# Task to complete
Change every instance of "The image size is" to "The screenshot measures" in the records below, and reproduce all other lines unchanged.

# Dataset excerpts
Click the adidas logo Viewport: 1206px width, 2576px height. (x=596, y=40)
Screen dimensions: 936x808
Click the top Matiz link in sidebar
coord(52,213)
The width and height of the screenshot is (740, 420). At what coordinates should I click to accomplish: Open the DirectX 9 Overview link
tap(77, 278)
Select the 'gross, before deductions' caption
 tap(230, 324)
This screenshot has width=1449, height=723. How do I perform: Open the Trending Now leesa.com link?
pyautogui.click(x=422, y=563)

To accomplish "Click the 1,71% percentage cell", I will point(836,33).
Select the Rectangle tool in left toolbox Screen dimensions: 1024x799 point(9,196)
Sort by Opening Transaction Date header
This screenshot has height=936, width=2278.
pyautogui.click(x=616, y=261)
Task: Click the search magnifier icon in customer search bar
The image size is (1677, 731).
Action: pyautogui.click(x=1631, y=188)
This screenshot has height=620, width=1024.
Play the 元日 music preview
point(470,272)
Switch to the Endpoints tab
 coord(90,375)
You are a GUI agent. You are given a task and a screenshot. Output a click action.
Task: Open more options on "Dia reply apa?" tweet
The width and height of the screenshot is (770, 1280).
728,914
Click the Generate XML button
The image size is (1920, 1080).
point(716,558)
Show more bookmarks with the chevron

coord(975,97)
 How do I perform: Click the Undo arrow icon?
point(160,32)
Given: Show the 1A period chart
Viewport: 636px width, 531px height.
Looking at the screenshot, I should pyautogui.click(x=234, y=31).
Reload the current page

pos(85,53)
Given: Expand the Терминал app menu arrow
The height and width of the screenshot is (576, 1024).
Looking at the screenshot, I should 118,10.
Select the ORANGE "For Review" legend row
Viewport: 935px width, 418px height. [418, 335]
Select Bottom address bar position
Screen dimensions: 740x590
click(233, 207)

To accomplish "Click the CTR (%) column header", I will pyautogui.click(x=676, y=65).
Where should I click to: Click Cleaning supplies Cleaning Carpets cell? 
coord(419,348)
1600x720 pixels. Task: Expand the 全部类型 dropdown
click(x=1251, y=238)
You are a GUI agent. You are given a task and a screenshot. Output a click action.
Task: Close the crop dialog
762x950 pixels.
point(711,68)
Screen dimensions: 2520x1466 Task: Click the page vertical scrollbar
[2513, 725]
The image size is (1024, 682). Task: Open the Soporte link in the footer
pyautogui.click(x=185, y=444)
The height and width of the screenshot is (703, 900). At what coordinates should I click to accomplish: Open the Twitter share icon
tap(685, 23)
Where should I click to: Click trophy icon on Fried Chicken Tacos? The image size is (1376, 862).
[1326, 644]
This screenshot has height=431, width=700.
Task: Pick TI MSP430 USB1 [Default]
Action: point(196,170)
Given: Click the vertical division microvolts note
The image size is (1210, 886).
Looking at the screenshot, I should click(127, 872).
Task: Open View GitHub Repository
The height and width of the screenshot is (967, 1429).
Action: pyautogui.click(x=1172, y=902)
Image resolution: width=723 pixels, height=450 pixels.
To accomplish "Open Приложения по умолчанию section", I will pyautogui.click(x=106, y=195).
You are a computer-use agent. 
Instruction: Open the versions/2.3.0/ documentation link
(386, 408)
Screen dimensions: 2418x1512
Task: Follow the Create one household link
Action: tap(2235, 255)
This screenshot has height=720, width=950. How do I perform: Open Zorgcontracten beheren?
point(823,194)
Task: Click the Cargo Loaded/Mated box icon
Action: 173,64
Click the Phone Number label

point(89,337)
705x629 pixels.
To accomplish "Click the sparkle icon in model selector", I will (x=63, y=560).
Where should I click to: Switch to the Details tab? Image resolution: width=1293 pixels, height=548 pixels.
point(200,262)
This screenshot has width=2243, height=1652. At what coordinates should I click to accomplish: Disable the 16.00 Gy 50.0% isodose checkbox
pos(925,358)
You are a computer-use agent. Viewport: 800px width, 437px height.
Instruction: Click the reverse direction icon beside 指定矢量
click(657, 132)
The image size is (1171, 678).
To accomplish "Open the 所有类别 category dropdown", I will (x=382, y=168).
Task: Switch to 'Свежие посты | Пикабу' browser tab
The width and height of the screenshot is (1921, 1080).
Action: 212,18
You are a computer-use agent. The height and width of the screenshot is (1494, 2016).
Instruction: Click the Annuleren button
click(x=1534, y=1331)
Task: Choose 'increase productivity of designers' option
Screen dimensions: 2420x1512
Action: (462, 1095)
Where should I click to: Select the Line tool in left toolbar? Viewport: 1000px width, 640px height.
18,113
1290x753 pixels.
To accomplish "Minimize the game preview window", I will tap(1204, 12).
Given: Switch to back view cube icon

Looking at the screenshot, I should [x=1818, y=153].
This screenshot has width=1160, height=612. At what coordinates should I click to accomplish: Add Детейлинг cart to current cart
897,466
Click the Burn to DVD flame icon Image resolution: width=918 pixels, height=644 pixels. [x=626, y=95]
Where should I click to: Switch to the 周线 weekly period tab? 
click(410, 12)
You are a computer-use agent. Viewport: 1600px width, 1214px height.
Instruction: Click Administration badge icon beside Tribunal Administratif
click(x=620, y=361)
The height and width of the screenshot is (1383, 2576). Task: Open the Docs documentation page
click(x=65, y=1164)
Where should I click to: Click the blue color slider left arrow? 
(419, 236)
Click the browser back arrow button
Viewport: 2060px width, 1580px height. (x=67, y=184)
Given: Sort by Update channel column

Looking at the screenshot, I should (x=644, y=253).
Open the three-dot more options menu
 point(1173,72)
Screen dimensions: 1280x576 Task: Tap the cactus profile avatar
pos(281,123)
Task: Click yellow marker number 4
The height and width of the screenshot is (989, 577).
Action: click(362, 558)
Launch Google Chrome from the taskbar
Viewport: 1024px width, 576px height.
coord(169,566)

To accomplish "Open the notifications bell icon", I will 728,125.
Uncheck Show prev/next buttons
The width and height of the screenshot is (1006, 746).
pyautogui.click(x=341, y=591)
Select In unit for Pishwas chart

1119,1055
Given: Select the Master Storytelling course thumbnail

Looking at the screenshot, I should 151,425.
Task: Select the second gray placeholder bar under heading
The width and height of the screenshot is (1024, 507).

# Result of this task
Click the adidas logo Viewport: 1206px width, 2576px height. (x=596, y=40)
Screen dimensions: 936x808
Click the top Matiz link in sidebar
coord(52,213)
The width and height of the screenshot is (740, 420). At what coordinates should I click to accomplish: Open the DirectX 9 Overview link
tap(77, 278)
Select the 'gross, before deductions' caption
 tap(230, 324)
This screenshot has width=1449, height=723. How do I perform: Open the Trending Now leesa.com link?
pyautogui.click(x=422, y=563)

To accomplish "Click the 1,71% percentage cell", I will point(836,33).
Select the Rectangle tool in left toolbox Screen dimensions: 1024x799 point(9,196)
Sort by Opening Transaction Date header
This screenshot has height=936, width=2278.
pyautogui.click(x=616, y=261)
Task: Click the search magnifier icon in customer search bar
The screenshot measures (1677, 731).
Action: pyautogui.click(x=1631, y=188)
This screenshot has height=620, width=1024.
Play the 元日 music preview
point(470,272)
Switch to the Endpoints tab
 coord(90,375)
You are a GUI agent. You are given a task and a screenshot. Output a click action.
Task: Open more options on "Dia reply apa?" tweet
The width and height of the screenshot is (770, 1280).
728,914
Click the Generate XML button
The screenshot measures (1920, 1080).
point(716,558)
Show more bookmarks with the chevron

coord(975,97)
 How do I perform: Click the Undo arrow icon?
point(160,32)
Given: Show the 1A period chart
Viewport: 636px width, 531px height.
Looking at the screenshot, I should pyautogui.click(x=234, y=31).
Reload the current page

pos(85,53)
Given: Expand the Терминал app menu arrow
The height and width of the screenshot is (576, 1024).
Looking at the screenshot, I should 118,10.
Select the ORANGE "For Review" legend row
Viewport: 935px width, 418px height. [418, 335]
Select Bottom address bar position
Screen dimensions: 740x590
click(233, 207)

To accomplish "Click the CTR (%) column header", I will pyautogui.click(x=676, y=65).
Where should I click to: Click Cleaning supplies Cleaning Carpets cell? 
coord(419,348)
1600x720 pixels. Task: Expand the 全部类型 dropdown
click(x=1251, y=238)
You are a GUI agent. You are given a task and a screenshot. Output a click action.
Task: Close the crop dialog
762x950 pixels.
point(711,68)
Screen dimensions: 2520x1466 Task: Click the page vertical scrollbar
[2513, 725]
The screenshot measures (1024, 682). Task: Open the Soporte link in the footer
pyautogui.click(x=185, y=444)
The height and width of the screenshot is (703, 900). At what coordinates should I click to accomplish: Open the Twitter share icon
tap(685, 23)
Where should I click to: Click trophy icon on Fried Chicken Tacos? The screenshot measures (1376, 862).
[1326, 644]
This screenshot has height=431, width=700.
Task: Pick TI MSP430 USB1 [Default]
Action: point(196,170)
Given: Click the vertical division microvolts note
The screenshot measures (1210, 886).
Looking at the screenshot, I should click(127, 872).
Task: Open View GitHub Repository
The height and width of the screenshot is (967, 1429).
Action: pyautogui.click(x=1172, y=902)
Image resolution: width=723 pixels, height=450 pixels.
To accomplish "Open Приложения по умолчанию section", I will pyautogui.click(x=106, y=195).
You are a computer-use agent. 
Instruction: Open the versions/2.3.0/ documentation link
(386, 408)
Screen dimensions: 2418x1512
Task: Follow the Create one household link
Action: tap(2235, 255)
This screenshot has height=720, width=950. How do I perform: Open Zorgcontracten beheren?
point(823,194)
Task: Click the Cargo Loaded/Mated box icon
Action: 173,64
Click the Phone Number label

point(89,337)
705x629 pixels.
To accomplish "Click the sparkle icon in model selector", I will (x=63, y=560).
Where should I click to: Switch to the Details tab? Image resolution: width=1293 pixels, height=548 pixels.
point(200,262)
This screenshot has width=2243, height=1652. At what coordinates should I click to accomplish: Disable the 16.00 Gy 50.0% isodose checkbox
pos(925,358)
You are a computer-use agent. Viewport: 800px width, 437px height.
Instruction: Click the reverse direction icon beside 指定矢量
click(657, 132)
The screenshot measures (1171, 678).
To accomplish "Open the 所有类别 category dropdown", I will (x=382, y=168).
Task: Switch to 'Свежие посты | Пикабу' browser tab
The width and height of the screenshot is (1921, 1080).
Action: 212,18
You are a computer-use agent. The height and width of the screenshot is (1494, 2016).
Instruction: Click the Annuleren button
click(x=1534, y=1331)
Task: Choose 'increase productivity of designers' option
Screen dimensions: 2420x1512
Action: (462, 1095)
Where should I click to: Select the Line tool in left toolbar? Viewport: 1000px width, 640px height.
18,113
1290x753 pixels.
To accomplish "Minimize the game preview window", I will tap(1204, 12).
Given: Switch to back view cube icon

Looking at the screenshot, I should [x=1818, y=153].
This screenshot has width=1160, height=612. At what coordinates should I click to accomplish: Add Детейлинг cart to current cart
897,466
Click the Burn to DVD flame icon Image resolution: width=918 pixels, height=644 pixels. [x=626, y=95]
Where should I click to: Switch to the 周线 weekly period tab? 
click(410, 12)
You are a computer-use agent. Viewport: 1600px width, 1214px height.
Instruction: Click Administration badge icon beside Tribunal Administratif
click(x=620, y=361)
The height and width of the screenshot is (1383, 2576). Task: Open the Docs documentation page
click(x=65, y=1164)
Where should I click to: Click the blue color slider left arrow? 
(419, 236)
Click the browser back arrow button
Viewport: 2060px width, 1580px height. (x=67, y=184)
Given: Sort by Update channel column

Looking at the screenshot, I should (x=644, y=253).
Open the three-dot more options menu
 point(1173,72)
Screen dimensions: 1280x576 Task: Tap the cactus profile avatar
pos(281,123)
Task: Click yellow marker number 4
The height and width of the screenshot is (989, 577).
Action: click(362, 558)
Launch Google Chrome from the taskbar
Viewport: 1024px width, 576px height.
coord(169,566)

To accomplish "Open the notifications bell icon", I will 728,125.
Uncheck Show prev/next buttons
The width and height of the screenshot is (1006, 746).
pyautogui.click(x=341, y=591)
Select In unit for Pishwas chart

1119,1055
Given: Select the Master Storytelling course thumbnail

Looking at the screenshot, I should 151,425.
Task: Select the second gray placeholder bar under heading
The width and height of the screenshot is (1024, 507).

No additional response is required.